GitTextDB

A document-oriented local filesystem database that supports git tracking.

Goals

This is a local filesystem database with the following goals:

Git trackable: any git commits should show (via diff or other tools) precisely and predictably what has changed in the database content.
human readable: even if the database files are NOT meant to be human writable, they should be reasonably human readable.
document-oriented: this is not a relational database and must fully support the safety paradigm of such. Schema requirement is okay.
no server: the database must operate by convention, not mediating server software. For "cached data" a cache-update client is expected to run, but that software runs as a periodic client, not the server.
safe for simultaneous use: using the atomic operations of modern OS filesystem, it should be perfectly safe for multiple unconnected programs to read/write to the same database.

Not goals:

performance: the database can be slow when large enough.
scalability: it is okay if the database cannot be clustered.
automatic backups: it is fully expected that off-site "backups" are invoked using the standard git commit & push mechanism.
security: a side effect of the "no server" goal, the only security mechanism is via the filesystem access rights. That is it.

Document Database Principals

While the relational-database industry has a lot academic and public understanding, the document-database industry is sadly lacking. So the following notes describe the philosophical expectations of this database's use and role.

Read vs Write Scaling

Fast reads; slow writes. Reads should require O(1) access to underlying documents. Writes, on the other hand, can have any forms of scaling; including O(n^2) or worse.

Collections

Documents should be organized by subject into "Collections". Some document oriented databases allow for open-ended content in the documents, but this DB requires that each collection have a fixed-but-human-readable schema defined for each collection.

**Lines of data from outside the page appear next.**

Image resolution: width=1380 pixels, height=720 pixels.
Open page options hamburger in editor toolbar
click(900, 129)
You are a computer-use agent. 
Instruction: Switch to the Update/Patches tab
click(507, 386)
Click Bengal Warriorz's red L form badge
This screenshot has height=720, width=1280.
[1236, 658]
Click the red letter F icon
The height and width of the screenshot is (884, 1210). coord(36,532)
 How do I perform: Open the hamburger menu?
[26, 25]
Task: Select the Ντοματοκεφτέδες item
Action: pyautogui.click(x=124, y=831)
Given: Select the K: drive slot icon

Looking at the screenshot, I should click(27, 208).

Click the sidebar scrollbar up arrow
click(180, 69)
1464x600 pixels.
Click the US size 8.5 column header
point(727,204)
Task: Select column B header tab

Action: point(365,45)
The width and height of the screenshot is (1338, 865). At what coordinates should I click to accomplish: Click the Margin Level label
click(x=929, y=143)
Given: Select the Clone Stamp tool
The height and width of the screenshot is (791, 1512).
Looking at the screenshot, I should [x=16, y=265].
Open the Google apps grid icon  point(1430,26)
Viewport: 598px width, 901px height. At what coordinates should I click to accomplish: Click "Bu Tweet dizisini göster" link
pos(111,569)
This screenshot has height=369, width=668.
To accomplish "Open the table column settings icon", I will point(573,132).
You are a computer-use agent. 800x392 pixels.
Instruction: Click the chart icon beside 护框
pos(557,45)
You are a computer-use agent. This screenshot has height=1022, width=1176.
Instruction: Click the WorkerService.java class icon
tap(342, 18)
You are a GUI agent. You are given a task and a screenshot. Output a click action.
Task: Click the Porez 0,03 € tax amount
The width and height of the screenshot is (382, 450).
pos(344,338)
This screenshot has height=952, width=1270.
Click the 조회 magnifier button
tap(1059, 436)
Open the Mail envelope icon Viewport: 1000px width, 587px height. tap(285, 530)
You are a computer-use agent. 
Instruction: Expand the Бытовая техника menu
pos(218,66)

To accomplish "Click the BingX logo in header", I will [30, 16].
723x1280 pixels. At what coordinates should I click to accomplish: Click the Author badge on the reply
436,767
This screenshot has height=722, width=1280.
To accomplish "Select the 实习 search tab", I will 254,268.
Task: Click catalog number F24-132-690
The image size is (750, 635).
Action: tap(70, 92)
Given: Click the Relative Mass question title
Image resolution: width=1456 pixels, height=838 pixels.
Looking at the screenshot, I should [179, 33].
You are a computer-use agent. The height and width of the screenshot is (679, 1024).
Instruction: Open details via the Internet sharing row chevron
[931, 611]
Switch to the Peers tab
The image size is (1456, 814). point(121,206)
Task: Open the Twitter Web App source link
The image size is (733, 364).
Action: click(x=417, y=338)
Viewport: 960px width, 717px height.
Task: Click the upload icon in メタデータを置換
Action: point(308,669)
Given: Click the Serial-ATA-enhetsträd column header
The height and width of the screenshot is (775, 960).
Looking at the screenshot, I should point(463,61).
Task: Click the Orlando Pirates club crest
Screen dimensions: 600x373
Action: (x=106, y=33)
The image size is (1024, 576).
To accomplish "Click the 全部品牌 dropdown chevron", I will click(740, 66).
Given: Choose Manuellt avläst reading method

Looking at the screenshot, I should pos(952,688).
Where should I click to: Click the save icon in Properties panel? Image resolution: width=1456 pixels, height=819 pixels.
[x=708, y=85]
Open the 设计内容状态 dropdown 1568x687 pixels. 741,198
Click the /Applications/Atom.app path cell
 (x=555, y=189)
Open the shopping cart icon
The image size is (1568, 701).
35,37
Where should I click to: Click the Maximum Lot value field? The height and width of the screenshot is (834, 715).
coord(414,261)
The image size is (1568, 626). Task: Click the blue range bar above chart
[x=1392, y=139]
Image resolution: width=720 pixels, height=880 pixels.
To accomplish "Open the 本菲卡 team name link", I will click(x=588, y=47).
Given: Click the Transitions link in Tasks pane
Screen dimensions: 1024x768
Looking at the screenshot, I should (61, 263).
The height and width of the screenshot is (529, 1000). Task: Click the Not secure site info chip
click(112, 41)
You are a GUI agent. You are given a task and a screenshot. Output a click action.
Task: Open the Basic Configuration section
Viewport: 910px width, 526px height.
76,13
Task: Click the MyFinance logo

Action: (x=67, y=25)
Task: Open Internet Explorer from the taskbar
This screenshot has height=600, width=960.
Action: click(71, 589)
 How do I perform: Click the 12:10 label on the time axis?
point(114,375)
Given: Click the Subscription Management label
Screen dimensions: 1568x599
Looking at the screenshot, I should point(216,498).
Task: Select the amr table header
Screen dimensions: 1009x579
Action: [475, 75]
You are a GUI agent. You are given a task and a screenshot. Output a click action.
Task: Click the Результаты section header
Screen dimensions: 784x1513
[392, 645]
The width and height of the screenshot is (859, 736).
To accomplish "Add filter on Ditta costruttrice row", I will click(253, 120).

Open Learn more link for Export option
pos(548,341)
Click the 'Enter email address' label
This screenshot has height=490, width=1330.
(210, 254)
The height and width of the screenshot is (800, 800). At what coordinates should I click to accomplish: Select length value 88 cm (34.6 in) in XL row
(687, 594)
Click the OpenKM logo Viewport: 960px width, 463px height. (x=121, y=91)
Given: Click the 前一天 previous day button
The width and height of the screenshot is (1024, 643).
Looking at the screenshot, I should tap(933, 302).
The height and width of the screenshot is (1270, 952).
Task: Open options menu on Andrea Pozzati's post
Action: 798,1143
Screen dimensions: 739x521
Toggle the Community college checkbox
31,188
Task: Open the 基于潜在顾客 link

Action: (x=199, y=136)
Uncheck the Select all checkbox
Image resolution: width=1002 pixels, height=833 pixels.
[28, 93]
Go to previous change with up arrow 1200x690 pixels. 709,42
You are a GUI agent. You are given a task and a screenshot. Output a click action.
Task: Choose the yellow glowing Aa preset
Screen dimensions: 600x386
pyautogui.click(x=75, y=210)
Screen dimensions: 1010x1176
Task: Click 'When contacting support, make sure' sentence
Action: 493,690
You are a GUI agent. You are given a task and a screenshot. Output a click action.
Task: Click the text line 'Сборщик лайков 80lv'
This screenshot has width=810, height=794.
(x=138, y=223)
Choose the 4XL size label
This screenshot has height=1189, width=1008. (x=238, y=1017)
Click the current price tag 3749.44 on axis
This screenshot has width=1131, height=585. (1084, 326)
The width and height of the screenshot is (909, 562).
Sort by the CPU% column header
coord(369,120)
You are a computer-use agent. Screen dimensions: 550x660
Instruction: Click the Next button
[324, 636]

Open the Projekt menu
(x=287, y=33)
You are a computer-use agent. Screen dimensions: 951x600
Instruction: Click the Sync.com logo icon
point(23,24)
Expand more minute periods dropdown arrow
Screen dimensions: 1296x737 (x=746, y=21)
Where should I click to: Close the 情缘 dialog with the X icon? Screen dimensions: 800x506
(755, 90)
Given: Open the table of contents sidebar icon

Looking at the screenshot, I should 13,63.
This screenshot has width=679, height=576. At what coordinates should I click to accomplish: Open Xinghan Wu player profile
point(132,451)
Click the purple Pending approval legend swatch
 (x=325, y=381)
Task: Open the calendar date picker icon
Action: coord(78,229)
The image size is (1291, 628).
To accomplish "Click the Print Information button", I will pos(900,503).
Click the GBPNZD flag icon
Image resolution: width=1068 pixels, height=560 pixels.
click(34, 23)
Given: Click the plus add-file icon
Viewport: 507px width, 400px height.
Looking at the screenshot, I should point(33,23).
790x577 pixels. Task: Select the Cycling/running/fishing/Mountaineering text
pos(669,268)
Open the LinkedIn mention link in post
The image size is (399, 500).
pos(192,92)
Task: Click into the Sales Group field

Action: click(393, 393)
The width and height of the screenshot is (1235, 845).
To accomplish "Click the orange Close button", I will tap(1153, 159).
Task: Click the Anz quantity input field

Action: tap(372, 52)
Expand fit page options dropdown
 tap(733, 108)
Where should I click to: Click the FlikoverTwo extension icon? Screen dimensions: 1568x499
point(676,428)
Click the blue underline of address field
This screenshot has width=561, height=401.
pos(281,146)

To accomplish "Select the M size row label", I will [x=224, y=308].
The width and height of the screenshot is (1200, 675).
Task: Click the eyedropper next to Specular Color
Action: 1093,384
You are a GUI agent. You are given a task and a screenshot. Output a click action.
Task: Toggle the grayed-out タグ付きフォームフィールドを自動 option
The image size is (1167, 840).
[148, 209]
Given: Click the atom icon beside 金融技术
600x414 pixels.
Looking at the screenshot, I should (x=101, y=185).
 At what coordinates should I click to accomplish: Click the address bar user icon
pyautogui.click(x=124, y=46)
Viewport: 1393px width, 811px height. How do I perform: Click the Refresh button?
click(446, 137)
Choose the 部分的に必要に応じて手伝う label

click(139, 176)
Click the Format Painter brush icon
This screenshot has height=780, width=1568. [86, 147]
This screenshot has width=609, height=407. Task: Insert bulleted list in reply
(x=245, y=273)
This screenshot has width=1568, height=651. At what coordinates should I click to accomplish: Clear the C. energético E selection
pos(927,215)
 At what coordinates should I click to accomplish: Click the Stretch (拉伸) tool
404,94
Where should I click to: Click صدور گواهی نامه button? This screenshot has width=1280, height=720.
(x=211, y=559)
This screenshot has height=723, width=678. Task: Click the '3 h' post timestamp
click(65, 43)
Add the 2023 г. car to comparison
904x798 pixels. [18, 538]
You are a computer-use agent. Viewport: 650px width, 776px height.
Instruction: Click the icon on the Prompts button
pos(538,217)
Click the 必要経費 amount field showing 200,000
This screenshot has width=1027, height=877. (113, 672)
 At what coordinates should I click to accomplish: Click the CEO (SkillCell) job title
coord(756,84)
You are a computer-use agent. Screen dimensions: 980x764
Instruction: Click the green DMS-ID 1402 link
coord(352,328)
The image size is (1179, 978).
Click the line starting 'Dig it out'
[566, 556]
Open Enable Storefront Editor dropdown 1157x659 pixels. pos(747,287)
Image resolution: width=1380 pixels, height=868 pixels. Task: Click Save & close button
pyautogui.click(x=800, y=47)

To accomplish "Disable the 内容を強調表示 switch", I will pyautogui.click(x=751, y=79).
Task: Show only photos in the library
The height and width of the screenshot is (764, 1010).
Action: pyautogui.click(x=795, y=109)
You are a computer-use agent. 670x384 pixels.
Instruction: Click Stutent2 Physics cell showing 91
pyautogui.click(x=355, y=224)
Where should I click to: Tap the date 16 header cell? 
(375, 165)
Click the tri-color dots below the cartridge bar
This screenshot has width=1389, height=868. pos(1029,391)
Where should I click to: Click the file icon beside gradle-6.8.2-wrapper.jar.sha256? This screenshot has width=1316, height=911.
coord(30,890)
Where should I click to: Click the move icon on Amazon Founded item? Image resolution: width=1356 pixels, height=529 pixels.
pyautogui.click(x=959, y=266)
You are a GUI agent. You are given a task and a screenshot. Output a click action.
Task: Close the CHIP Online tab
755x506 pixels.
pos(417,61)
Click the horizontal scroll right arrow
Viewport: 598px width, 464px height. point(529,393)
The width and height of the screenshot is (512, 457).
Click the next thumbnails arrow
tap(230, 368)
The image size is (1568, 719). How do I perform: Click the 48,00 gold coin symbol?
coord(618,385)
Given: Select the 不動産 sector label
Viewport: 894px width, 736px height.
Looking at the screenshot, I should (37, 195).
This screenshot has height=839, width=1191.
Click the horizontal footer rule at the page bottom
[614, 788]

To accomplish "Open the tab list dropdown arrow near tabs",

Source-Of-Truth (SOT), Data Duplication, and "Eventually Correct"

Data duplication is embraced and expected. More specifically, each document contains:

truth: data in the document that is the sole source of truth about the individual target.
reflection: data in the document that is a almost-live copy of the truth in other documents.
cache: data in the document that is "eventually correct" copies of the truth in other documents.

Neither "reflection" or "cache" need to be all of the truth. They can be limited segments of it per the schema.

In terms of this database, this means that writing to a single document's truth will:

Update the single document AND the "reflected" documents immediately as a single almost-atomic operation.
A later "batch" operation will update any documents with the cache copies of the truth. This might be a few seconds later; or days later.
A document not only must store any reflections it needs, but must also store the document ids that reflect it's own truth.

In general "reflections" of truth are computationally expensive and should be used with care.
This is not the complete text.